Exterior contractors are a breed all their own. Those who specialize in masonry, painting, paving, heck, even the big dogs like architects and engineers, need certain qualifications in order to perform their work competently. A condominium or homeowners’ association board depends on these professionals, and cannot go into any project, half-cocked, without fear of betraying its fiduciary duty to ownership. This means that boards need to solicit multiple bids from vendors, thoroughly vet contenders before hiring, and stay on top of every aspect of a project as it progresses, lest something go awry. How does a board do this, exactly? Well, that’s what we intend to find out.
Regulators
In order to properly vet an exterior contractor, it helps to know which municipal, city and state regulations govern them. And while qualifications required vary depending on a particular contractor’s trade or even the locality, requiring a board to bring a modified checklist to any new project, there are certainly some basic guidelines upon which to rely.

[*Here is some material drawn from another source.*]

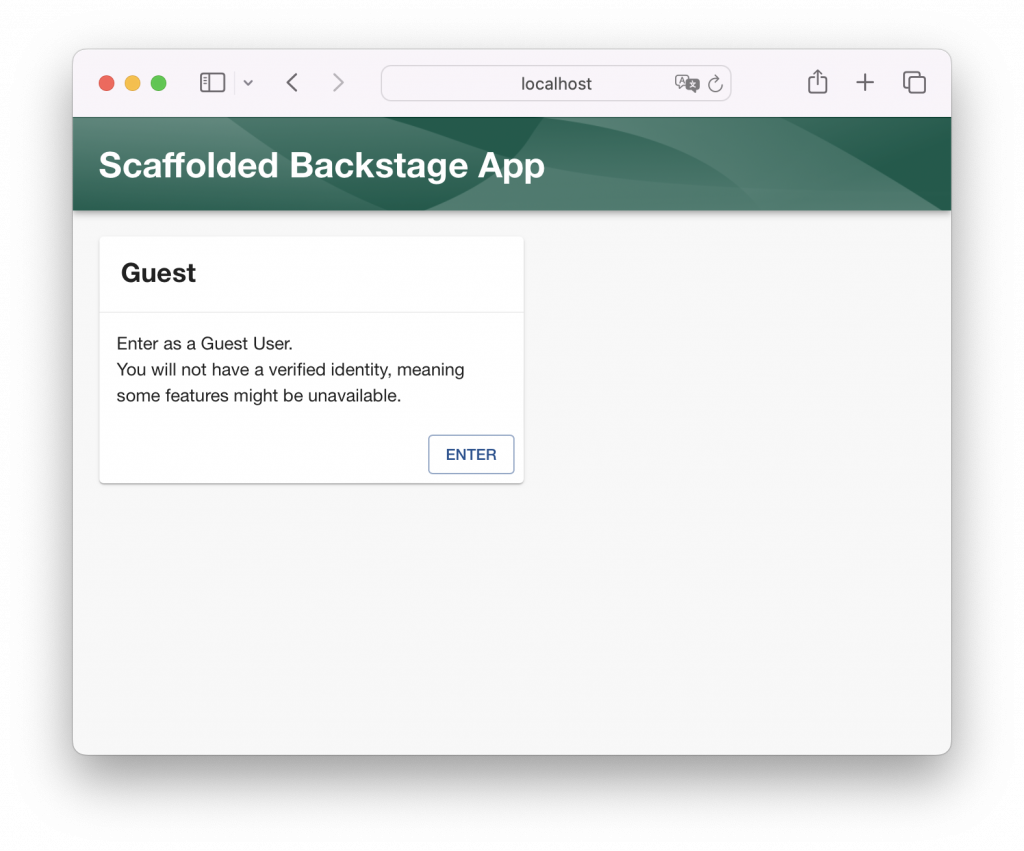This screenshot has height=851, width=1024.
Task: Click the "some features might be unavailable" line
Action: pyautogui.click(x=258, y=396)
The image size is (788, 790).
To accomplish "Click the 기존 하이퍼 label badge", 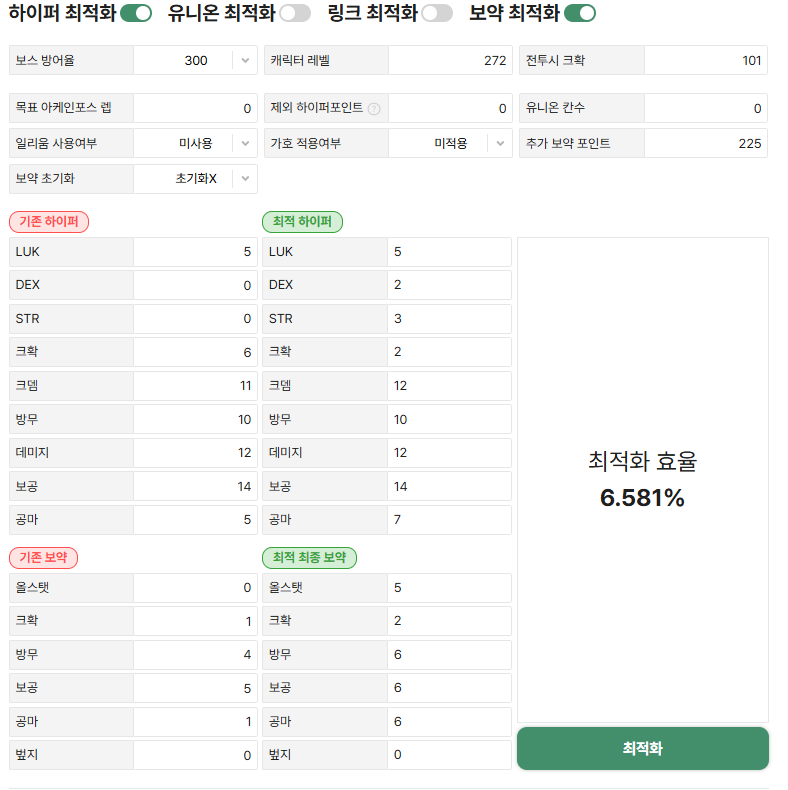I will pyautogui.click(x=49, y=222).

“Just starting on the city of Chicago level, the Department of Buildings is the entity that will issue a license to a general contractor,” explains Keith Hales, president of Chicago-based Hales Property Management. “Contractors should have licenses [either general or for their specialized trade, when applicable] from Chicago, the state of Illinois, their businesses should be registered, and they should have the proper insurances. And also, it’s worth noting that, in Illinois, any property managers that are coordinating this work must have their community association manager, or CAM, license.”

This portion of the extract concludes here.